> Goal of the exercise: Copy out each of the lines below word for word, but leave out the pictures.

START

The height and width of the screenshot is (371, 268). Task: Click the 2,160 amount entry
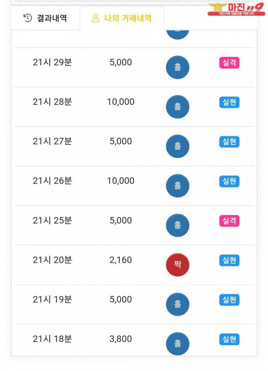121,260
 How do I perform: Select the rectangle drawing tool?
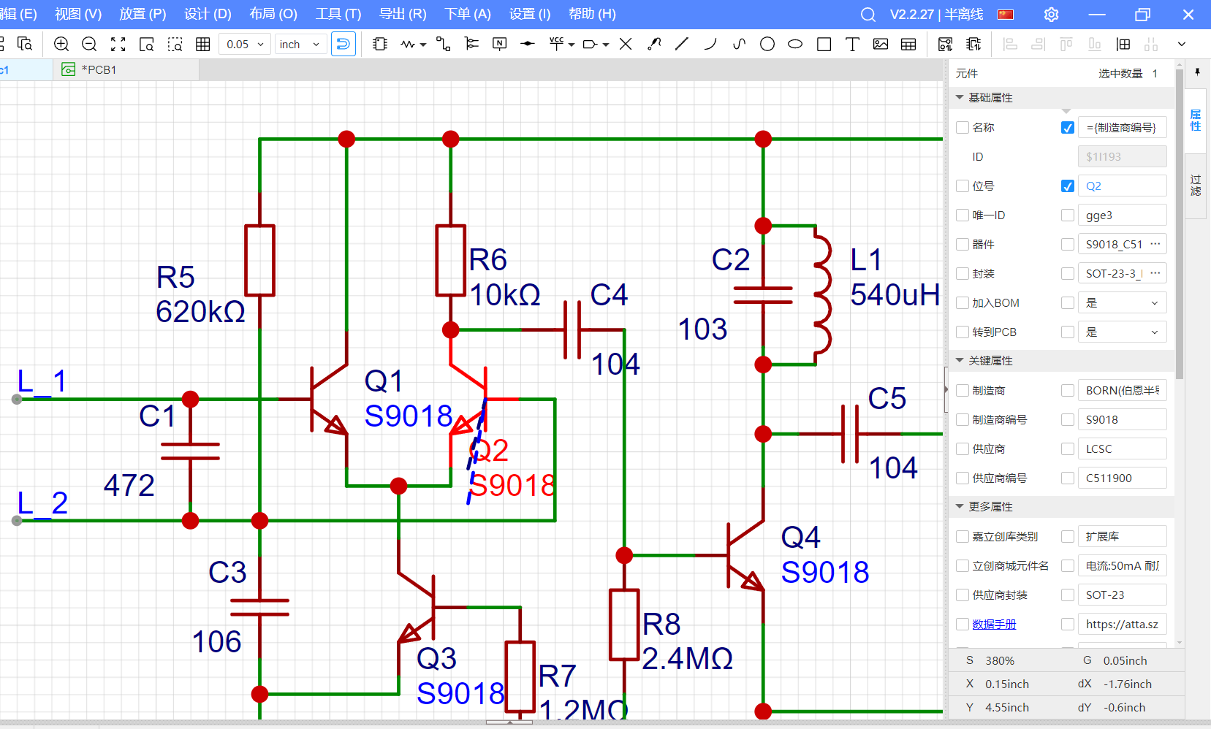(x=824, y=45)
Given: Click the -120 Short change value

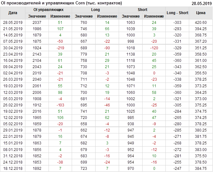Looking at the screenshot, I should (154, 48).
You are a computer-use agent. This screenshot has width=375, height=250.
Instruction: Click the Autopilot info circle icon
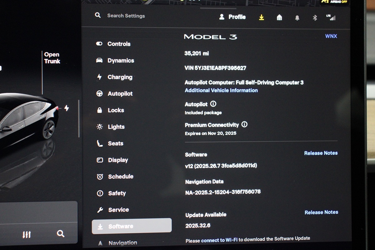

END

> Answer:
The height and width of the screenshot is (371, 268). Task: Click the 2,160 amount entry
121,260
 How do I perform: Select the rectangle drawing tool?
(x=824, y=45)
Given: Click the -120 Short change value

Looking at the screenshot, I should (154, 48).
You are a computer-use agent. This screenshot has width=375, height=250.
Instruction: Click the Autopilot info circle icon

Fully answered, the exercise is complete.